There are NHS support programmes — Time for Care / GPIP and similar — and we work alongside them, not against them. They improve your flow (triage, demand and capacity) for free, then leave. They don't recover lost income, build or integrate your automation, author your DPIA and DCB0160, or measure partner workload. If you've already been through one, you're often exactly the practice that benefits most from the layer it was never designed to deliver.
If a code or recommendation turns out to be wrong, who's liable?

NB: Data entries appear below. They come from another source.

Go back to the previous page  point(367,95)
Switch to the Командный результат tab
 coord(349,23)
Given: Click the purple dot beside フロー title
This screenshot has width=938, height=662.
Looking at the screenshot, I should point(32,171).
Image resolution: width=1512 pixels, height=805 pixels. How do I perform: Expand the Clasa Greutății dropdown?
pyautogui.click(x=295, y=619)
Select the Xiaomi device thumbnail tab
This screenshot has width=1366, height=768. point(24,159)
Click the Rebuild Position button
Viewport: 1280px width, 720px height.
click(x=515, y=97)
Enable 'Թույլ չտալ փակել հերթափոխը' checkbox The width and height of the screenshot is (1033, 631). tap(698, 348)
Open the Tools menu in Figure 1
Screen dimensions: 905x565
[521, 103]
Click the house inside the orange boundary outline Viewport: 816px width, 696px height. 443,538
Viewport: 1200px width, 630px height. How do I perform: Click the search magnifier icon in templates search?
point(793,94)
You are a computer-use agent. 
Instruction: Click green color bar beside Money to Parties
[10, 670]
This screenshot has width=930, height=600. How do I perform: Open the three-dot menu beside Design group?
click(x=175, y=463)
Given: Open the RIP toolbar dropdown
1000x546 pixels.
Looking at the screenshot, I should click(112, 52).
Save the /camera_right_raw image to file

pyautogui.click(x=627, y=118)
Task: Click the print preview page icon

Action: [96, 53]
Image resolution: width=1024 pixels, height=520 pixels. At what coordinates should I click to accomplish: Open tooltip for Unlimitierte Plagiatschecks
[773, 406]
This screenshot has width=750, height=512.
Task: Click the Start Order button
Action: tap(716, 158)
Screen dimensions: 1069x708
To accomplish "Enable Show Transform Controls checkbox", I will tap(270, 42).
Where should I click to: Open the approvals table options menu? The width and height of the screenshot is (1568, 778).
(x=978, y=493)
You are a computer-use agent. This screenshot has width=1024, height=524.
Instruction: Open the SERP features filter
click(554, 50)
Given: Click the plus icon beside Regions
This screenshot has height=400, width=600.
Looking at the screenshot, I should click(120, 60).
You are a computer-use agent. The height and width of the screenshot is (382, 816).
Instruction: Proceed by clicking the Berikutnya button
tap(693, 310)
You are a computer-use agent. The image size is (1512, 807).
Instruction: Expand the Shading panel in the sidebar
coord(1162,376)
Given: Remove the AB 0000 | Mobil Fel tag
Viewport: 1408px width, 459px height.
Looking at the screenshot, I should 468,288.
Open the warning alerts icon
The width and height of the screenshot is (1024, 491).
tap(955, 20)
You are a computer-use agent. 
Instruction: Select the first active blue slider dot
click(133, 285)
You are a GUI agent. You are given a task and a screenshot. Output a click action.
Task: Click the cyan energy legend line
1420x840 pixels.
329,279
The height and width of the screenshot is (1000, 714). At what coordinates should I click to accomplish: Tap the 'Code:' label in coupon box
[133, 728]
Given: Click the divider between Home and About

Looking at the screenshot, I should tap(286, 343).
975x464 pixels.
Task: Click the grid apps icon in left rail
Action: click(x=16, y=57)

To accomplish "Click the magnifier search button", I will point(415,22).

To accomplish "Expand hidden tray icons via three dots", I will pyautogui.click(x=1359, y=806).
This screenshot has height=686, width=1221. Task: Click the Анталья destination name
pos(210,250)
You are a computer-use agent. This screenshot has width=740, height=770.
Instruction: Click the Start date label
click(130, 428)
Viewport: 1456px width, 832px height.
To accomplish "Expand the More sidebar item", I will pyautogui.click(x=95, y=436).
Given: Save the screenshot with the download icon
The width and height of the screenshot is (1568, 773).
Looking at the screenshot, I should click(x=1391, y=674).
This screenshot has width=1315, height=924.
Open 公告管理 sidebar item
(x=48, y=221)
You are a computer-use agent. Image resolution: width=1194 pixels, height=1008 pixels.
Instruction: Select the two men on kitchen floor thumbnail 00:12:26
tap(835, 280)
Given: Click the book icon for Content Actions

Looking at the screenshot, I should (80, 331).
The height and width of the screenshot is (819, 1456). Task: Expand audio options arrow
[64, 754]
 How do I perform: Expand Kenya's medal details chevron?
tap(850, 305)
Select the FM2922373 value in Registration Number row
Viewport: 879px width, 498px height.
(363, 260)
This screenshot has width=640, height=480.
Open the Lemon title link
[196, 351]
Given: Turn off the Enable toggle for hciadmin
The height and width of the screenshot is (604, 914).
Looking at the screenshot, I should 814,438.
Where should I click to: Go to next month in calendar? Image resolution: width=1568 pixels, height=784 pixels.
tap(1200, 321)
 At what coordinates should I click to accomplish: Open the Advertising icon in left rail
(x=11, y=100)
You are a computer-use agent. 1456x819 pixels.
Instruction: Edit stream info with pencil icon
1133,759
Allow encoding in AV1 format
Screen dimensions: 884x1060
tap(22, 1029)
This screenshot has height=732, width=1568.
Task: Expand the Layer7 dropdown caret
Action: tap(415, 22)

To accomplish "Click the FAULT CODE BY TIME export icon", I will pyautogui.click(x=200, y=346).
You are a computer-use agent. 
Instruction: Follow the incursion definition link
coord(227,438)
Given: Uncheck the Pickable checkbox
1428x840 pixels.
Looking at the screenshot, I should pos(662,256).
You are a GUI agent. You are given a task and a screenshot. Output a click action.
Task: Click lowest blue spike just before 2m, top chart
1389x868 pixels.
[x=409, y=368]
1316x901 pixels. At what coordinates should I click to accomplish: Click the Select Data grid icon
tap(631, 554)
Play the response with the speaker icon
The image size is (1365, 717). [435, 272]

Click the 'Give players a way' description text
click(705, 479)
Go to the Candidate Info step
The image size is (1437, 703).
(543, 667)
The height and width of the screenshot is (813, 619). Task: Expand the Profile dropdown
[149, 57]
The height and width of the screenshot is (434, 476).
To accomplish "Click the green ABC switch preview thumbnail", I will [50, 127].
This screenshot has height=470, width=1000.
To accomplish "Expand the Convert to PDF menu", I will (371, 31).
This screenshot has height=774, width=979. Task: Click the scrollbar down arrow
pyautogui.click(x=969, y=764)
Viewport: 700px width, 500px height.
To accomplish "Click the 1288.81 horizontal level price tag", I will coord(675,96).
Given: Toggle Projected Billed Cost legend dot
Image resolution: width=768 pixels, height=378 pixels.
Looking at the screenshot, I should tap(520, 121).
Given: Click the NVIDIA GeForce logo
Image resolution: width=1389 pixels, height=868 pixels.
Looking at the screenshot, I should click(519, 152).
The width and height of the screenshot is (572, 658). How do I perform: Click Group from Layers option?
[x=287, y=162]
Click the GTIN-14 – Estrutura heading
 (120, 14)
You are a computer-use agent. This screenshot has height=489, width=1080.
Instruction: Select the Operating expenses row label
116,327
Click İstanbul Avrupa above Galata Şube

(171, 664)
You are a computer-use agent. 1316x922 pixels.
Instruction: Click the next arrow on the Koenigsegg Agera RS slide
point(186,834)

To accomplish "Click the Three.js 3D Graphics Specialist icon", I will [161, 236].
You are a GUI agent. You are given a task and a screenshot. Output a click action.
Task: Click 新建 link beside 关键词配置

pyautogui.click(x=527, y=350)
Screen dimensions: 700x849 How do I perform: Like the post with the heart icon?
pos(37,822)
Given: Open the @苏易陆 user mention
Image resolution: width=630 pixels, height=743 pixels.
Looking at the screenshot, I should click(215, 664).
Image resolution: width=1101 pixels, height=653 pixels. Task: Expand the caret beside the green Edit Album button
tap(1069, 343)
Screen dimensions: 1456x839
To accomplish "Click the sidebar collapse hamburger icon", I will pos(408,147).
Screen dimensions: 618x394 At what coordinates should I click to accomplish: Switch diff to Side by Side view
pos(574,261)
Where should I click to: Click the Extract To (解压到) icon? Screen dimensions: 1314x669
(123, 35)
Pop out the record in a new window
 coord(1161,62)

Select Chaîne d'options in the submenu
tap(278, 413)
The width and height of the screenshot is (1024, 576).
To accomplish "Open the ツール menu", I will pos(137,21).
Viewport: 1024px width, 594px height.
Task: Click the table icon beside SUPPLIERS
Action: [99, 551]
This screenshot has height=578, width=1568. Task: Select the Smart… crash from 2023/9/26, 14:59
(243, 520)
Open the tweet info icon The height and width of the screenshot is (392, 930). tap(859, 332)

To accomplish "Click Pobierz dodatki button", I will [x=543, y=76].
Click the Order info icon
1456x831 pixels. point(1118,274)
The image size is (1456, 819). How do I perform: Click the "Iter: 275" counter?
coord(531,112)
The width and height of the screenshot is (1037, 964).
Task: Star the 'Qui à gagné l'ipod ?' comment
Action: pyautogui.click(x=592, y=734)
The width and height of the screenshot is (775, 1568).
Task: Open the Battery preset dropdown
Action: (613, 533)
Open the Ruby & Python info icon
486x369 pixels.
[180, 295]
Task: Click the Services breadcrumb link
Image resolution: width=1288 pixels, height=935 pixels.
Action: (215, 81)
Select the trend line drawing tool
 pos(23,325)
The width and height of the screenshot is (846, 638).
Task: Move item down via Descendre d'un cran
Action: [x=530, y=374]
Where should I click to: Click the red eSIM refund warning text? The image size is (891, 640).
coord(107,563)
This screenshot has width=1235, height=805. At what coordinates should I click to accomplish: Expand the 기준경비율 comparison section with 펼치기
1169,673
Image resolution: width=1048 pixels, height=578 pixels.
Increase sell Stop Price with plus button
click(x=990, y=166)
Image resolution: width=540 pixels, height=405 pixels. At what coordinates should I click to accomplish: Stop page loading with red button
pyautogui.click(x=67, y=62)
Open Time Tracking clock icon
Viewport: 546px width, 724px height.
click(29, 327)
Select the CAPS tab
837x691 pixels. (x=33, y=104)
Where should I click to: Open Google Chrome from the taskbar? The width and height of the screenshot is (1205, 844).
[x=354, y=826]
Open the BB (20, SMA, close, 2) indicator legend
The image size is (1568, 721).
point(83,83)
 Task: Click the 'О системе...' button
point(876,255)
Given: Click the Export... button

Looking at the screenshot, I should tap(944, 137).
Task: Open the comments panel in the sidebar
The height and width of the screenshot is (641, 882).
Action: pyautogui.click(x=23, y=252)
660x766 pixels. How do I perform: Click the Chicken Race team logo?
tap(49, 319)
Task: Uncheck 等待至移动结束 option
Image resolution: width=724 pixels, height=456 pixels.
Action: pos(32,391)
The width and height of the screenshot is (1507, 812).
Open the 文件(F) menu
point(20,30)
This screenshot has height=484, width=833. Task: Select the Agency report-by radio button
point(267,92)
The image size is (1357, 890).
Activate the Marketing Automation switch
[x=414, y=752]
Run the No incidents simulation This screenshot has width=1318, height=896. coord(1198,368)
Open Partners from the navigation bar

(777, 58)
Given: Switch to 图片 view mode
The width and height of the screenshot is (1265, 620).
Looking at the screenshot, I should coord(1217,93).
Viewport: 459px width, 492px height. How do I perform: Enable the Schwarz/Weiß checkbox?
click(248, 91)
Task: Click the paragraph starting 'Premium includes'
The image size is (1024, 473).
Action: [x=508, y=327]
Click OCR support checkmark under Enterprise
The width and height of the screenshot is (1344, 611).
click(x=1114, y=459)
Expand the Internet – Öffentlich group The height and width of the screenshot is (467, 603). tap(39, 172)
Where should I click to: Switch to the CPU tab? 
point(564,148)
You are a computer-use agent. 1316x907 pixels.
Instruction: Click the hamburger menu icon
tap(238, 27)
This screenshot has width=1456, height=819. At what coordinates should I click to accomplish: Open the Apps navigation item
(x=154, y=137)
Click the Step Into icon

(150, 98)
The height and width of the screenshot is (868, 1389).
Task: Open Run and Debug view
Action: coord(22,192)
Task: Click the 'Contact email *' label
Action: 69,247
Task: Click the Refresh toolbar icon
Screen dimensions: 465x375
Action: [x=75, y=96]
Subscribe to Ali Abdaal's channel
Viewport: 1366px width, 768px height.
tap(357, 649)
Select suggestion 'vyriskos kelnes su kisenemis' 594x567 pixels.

You keep clinical control throughout: a clinician signs off every code, so nothing changes in a patient record without a doctor deciding it should. We advise and enable; you decide. On our side, we carry professional indemnity for the consultancy, the controller/processor split keeps the data liabilities where they belong, and the contract sets all of this out plainly so there's no ambiguity if a question is ever raised.
What are we actually committing to?
To the MOT itself, nothing — it's free and you can walk away. If you proceed, it's a rolling arrangement (monthly or annual) with a sensible notice period, not a lock-in. On the share-of-results model you keep 100% of the recovered income after Year 1; most practices then move to a light monitoring retainer so the gains don't drift back over time, but that's optional and entirely your call.